Delicious, sensuous, fun. These are not usually the first words that come to my mind when describing what essentially is a Bildungsroman - a coming of age story.

This one was!

Set in the late 1880s, early 1890s, nine-teen year old Nancy Astley falls in love: first with the theatre, then with a music hall star. What follows is a topsy-turvy romp of an education of girl from a rather sheltered background who embarks on life:

"I remembered Walter saying that we were at the very heart of London, and did I know what it was that made that great heart beat? Variety! I had looked around me that afternoon and seen, astonished, what I thought was all the world’s variety, brought together in one extraordinary place. I had seen rich and poor, splendid and squalid, white man and black man, all bustling side by side. I had seen them make a vast harmonious whole, and been thrilled to think that I was about to find my own particular place in it, as Kitty’s friend. How had my sense of the world been changed, since then! I had learned that London life was even stranger and more various than I had ever thought it; but I had learned too that not all its great variety was visible to the casual eye; that not all the pieces of the city sat together smoothly, or graciously, but rather rubbed and chafed and jostled one another, and overlapped; that some , out of fear, kept themselves hidden, and only exposed themselves to those upon whose sympathies they could be sure."
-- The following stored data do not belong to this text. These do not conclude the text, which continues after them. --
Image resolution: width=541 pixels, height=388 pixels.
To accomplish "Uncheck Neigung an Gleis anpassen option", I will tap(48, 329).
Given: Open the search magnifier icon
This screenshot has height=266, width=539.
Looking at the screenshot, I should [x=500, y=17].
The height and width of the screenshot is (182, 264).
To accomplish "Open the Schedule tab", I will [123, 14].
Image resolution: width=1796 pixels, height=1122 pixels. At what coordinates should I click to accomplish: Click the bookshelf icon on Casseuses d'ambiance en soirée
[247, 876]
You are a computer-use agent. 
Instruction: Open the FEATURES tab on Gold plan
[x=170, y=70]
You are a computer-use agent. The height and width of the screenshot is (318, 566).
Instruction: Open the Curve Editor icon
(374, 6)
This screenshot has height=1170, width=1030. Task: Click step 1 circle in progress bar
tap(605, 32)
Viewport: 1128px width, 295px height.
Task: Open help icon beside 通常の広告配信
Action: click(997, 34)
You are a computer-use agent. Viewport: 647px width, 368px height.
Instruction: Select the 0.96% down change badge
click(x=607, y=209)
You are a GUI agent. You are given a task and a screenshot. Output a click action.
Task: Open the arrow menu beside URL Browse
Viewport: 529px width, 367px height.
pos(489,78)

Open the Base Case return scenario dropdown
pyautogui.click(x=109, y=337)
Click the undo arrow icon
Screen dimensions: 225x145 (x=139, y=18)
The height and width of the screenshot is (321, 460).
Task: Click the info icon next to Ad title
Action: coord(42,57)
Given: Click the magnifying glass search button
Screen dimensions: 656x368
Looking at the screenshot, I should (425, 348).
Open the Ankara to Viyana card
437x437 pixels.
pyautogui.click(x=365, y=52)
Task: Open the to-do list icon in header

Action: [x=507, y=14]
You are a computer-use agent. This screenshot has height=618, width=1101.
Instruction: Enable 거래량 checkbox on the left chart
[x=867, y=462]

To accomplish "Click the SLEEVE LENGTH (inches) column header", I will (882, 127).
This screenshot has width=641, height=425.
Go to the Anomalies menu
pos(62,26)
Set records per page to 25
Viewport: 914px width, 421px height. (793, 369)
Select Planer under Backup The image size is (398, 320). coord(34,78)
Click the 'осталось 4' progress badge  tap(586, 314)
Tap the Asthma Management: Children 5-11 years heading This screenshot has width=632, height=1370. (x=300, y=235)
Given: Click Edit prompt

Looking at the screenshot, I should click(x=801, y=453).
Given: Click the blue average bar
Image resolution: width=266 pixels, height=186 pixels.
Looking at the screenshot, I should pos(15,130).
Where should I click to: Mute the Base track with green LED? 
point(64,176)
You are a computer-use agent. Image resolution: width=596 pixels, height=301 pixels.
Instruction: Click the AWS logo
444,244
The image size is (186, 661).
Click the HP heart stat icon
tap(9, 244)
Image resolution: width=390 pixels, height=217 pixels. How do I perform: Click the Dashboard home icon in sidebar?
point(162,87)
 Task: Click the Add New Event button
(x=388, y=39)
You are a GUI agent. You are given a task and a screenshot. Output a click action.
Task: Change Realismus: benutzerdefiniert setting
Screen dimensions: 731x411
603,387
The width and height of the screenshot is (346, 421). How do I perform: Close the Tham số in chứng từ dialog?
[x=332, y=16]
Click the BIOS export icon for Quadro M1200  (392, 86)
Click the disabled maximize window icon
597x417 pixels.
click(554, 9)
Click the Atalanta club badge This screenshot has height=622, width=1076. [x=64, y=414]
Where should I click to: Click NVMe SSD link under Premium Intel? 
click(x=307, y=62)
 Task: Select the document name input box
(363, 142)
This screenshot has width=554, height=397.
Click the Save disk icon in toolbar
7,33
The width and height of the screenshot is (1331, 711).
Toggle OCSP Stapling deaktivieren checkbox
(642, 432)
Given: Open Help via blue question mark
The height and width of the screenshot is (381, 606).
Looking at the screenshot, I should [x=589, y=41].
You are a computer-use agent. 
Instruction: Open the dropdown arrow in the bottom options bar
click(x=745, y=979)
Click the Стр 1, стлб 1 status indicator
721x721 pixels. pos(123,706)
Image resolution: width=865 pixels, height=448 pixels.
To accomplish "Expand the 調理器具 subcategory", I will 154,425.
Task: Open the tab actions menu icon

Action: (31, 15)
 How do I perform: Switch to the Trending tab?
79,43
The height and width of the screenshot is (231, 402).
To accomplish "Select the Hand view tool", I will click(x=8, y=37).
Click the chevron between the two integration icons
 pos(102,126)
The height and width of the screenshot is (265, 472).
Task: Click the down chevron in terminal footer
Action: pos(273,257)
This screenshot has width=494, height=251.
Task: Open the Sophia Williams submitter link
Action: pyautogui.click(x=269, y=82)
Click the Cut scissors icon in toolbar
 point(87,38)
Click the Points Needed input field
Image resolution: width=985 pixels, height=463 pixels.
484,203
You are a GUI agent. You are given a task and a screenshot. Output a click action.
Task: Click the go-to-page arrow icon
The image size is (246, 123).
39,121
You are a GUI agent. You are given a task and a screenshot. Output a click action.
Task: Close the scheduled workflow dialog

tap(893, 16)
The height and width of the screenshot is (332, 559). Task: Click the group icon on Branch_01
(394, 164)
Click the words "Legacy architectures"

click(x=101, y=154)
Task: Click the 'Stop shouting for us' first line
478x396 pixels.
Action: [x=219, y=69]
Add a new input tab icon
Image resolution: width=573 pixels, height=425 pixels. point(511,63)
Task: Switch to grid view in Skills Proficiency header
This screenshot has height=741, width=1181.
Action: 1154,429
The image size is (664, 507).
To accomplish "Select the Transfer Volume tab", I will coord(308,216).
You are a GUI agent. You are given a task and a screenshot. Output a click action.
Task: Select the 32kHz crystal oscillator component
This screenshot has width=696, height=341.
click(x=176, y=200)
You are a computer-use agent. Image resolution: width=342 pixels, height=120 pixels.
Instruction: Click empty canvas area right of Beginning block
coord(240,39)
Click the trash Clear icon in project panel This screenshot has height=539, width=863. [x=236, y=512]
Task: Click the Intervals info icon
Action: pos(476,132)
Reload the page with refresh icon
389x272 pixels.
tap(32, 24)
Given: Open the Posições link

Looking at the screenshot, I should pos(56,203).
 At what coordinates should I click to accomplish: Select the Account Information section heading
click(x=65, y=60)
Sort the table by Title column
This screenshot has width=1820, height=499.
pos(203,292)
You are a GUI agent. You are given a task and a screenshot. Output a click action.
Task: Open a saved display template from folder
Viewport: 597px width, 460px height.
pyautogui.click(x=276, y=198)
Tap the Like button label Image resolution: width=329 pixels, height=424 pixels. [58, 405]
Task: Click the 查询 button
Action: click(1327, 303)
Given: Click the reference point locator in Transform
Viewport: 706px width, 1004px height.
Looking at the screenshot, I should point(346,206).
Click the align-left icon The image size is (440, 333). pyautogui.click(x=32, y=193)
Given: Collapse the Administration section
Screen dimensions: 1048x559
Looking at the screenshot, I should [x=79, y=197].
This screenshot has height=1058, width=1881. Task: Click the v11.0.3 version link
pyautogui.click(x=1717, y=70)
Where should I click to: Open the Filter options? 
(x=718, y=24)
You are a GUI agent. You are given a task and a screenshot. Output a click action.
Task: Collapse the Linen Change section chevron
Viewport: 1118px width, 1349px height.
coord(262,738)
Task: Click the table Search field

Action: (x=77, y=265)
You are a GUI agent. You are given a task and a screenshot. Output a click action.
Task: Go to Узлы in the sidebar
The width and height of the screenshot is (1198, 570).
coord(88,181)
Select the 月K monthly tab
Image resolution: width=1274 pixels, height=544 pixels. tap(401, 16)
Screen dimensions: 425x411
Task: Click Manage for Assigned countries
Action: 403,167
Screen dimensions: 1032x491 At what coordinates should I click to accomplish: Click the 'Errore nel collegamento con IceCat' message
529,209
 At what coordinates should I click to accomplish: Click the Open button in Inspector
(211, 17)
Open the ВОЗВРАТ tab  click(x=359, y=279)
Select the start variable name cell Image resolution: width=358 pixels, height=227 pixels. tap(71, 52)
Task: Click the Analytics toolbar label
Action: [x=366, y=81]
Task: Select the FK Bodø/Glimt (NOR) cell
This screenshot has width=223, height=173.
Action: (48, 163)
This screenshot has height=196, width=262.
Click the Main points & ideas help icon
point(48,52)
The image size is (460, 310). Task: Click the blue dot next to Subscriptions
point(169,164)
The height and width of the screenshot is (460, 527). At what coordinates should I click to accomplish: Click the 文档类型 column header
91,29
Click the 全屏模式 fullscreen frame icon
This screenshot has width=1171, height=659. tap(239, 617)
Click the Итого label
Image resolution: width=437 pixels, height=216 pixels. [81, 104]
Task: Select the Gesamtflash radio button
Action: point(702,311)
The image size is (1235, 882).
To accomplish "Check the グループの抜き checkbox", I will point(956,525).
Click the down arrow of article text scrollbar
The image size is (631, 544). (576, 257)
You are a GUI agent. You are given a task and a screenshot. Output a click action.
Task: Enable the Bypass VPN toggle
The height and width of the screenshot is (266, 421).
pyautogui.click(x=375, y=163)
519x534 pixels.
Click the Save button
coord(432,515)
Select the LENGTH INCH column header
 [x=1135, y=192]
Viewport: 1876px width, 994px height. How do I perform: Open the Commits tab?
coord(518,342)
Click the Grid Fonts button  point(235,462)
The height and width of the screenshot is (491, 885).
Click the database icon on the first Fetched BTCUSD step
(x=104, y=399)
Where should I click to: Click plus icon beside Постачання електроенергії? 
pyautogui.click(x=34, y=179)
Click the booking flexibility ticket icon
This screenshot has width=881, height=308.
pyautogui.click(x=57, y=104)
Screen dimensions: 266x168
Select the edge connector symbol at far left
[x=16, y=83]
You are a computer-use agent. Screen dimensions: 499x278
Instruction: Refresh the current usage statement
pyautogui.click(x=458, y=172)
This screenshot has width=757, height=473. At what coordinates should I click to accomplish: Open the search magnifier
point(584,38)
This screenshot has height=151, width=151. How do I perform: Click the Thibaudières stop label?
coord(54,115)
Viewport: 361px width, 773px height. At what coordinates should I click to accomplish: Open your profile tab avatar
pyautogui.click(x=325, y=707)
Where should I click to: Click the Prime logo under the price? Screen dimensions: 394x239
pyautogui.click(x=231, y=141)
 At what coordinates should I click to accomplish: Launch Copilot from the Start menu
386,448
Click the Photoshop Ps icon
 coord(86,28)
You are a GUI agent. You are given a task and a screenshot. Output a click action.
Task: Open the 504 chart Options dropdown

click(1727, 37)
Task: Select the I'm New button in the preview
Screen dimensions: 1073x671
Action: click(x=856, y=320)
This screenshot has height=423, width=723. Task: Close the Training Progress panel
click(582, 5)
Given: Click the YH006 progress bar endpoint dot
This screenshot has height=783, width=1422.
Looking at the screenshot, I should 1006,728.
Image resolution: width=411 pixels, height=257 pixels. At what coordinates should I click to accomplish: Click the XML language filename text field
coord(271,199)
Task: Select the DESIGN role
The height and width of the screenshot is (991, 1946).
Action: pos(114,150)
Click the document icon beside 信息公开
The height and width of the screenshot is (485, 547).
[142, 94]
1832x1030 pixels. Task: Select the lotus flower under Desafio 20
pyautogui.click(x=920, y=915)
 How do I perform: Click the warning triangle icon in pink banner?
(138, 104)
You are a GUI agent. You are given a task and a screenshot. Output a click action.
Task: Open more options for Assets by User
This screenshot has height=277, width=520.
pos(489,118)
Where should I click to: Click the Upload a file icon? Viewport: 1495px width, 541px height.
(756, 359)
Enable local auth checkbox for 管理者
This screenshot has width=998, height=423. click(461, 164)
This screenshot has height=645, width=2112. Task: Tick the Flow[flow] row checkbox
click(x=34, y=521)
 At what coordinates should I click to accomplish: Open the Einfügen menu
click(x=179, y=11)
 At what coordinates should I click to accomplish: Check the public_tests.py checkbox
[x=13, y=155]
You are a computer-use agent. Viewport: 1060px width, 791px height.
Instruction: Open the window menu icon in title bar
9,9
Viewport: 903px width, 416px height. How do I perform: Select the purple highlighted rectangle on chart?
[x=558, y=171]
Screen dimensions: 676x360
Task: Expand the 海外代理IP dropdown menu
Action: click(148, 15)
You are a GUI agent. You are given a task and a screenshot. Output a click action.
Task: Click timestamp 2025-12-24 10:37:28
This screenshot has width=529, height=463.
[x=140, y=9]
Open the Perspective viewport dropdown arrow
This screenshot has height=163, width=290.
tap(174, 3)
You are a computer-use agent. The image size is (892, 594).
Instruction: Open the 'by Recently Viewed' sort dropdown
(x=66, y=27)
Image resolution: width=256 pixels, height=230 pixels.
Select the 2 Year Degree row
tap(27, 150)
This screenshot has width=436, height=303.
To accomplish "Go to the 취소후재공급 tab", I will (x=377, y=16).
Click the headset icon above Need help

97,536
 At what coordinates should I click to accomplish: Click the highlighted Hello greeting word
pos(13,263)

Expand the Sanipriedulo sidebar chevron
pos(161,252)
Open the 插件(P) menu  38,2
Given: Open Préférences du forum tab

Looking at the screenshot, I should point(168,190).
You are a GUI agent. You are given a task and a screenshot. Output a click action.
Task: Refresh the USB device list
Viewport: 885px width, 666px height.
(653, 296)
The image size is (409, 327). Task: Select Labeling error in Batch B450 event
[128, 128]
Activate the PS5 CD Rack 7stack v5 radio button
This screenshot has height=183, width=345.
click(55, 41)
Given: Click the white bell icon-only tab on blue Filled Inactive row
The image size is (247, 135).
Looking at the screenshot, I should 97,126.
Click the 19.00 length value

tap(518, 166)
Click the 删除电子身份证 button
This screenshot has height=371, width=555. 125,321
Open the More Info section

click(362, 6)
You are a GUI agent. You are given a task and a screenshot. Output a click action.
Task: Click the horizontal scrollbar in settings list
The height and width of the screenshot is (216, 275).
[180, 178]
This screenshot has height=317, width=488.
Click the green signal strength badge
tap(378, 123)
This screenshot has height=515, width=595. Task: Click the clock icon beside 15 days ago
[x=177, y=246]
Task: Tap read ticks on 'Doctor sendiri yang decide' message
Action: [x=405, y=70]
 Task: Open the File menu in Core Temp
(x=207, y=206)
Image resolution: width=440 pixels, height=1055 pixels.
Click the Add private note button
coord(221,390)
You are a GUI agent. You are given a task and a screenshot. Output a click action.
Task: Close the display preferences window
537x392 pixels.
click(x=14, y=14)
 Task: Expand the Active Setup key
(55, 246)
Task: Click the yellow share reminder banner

Despite all her errors in judgement, Nancy is such a great character that I could hardly put the book down to hear her story, wanting to make sure she would be ok and at times envying her freedom from care at the same time.

I should point out that my rating system is rather conservative and that I reserve 5* for books that truly knock me over, and that will stay with me for a long, long time to come.

The only reason that keep me from giving Tipping the Velvet my full five stars is that some of the dialogue is a little too forced, too smooth - a minor flaw that vanishes into insignificance when compared to many other novels (especially in the romance genre) because the writing is still excellent. However, knowing that The Night Watch and The Paying Guests are just that little bit more powerful (in my estimation) it does not feel right to rate Tipping the Velvet at the same level of excellence.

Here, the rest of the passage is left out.